SHORT EXERCISE A - In the passage on valuing natural systems, what is the proposed basis for valuing natural systems that is attributed to Page (1992)?
SHORT EXERCISE B - Rewrite the part of the passage on valuing natural systems that opens with "Finally, moral systems" and closes with "of natural systems.", putting "consumerism" in place of "individualism".

SELECTED EXCERPT -

· · · ·

Both the structures and processes of natural systems have identifiable instrumental value to the human economy. These narrow use values my be reflected by the summation of individual values, to the extent they are private. However, natural systems also have aesthetic, moral and cultural values (Sagoff, 1988). These values are more intrinsic and unmeasurable using traditional human preferences. They may not be reflected in the simple summation across social members of individual values, since they are social and not wholly private.
Valuation is made more complicated by the fact that our natural environment is highly likely to shape values through establishing social and economic relations, aesthetic standards and culture. If so, our decisions now about the natural environment will shape future value systems, making values endogenous and, therefore, a poor guide to behavior. A way out of this dilemma is to make valuations of natural systems based on "What we would like to see society become," rather than to ask what current valuations are (Page, 1992). The value of natural systems is then based on their ability to assist us in becoming what we wish to be. The management dilemma is to organize a method for establishing what society wishes to see itself become, then assist in attaining that wish through knowledge of economic and ecological systems, and then to prescribe methods of attainment.
Unless there is evidence to the contrary, an initial working presumption about human society is that any society would like to see the welfare of its members exceed some minimal level, and would like to provide the opportunities to meet the aspirations for a better life (World Commission on Environment and Development, 1987). Such a society would seek to have welfare sustainable above minimum levels and to have a sustainable development toward welfare enhancements, where the latter is interpreted more broadly than growth in material things and includes educational attainment, health, and increases in basic freedoms (Pearce, et al., 1990).
Furthermore, our understanding of ecosystems is primitive. We know that structures change through normal succession and evolution, that processes are altered as the structures through which they occur change, that processes have various temporal and spatial scales, and that catastrophic changes can occur without much evident alteration of structures and processes. However, beyond this abstract knowledge and except for a finite number of circumstances, we know too little about ecosystems to be confident that we can predict the full range of impacts of human economies on ecosystems.
Finally, moral systems in human society may be incompatible with what a society would like to see itself become; e.g., individualism and instrumental valuation may be inconsistent with sustainable welfare norms. Social morality is embodied in an entire set of institutions, social relations and views of natural systems.

· · · ·

GIVEN MATERIAL -

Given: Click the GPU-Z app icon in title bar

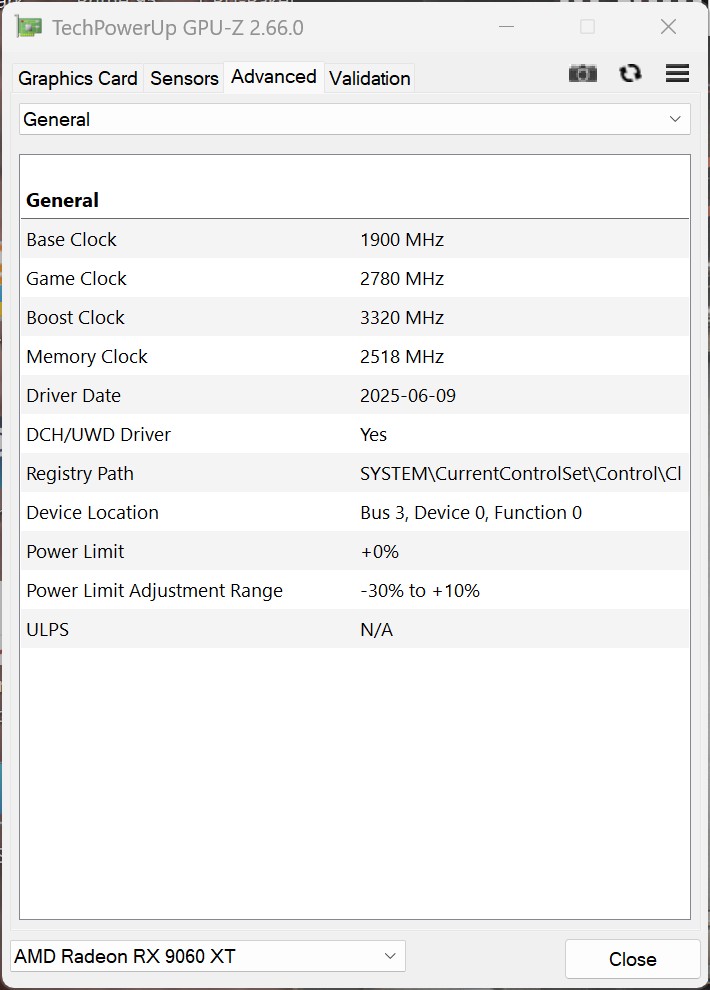Looking at the screenshot, I should [x=29, y=27].
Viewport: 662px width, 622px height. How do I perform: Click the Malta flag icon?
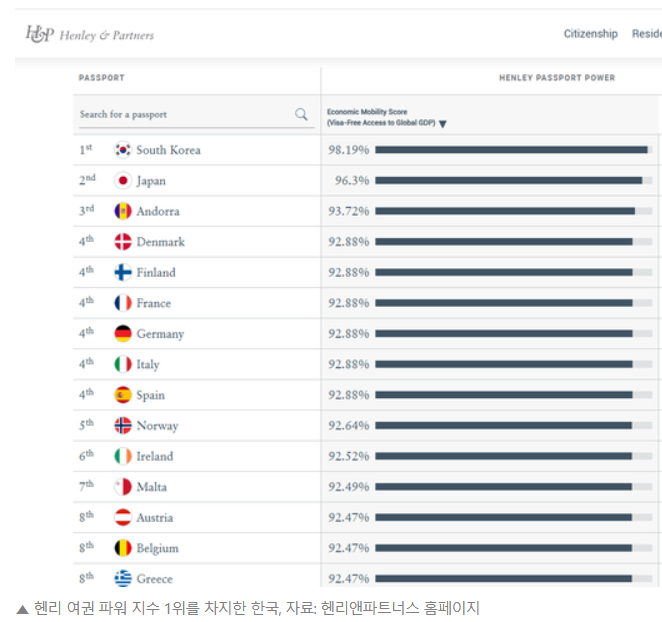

· · · ·

WRITTEN SOLUTION A - On "What we would like to see society become," rather than on what current valuations are.

WRITTEN SOLUTION B -
Finally, moral systems in human society may be incompatible with what a society would like to see itself become; e.g., consumerism and instrumental valuation may be inconsistent with sustainable welfare norms. Social morality is embodied in an entire set of institutions, social relations and views of natural systems.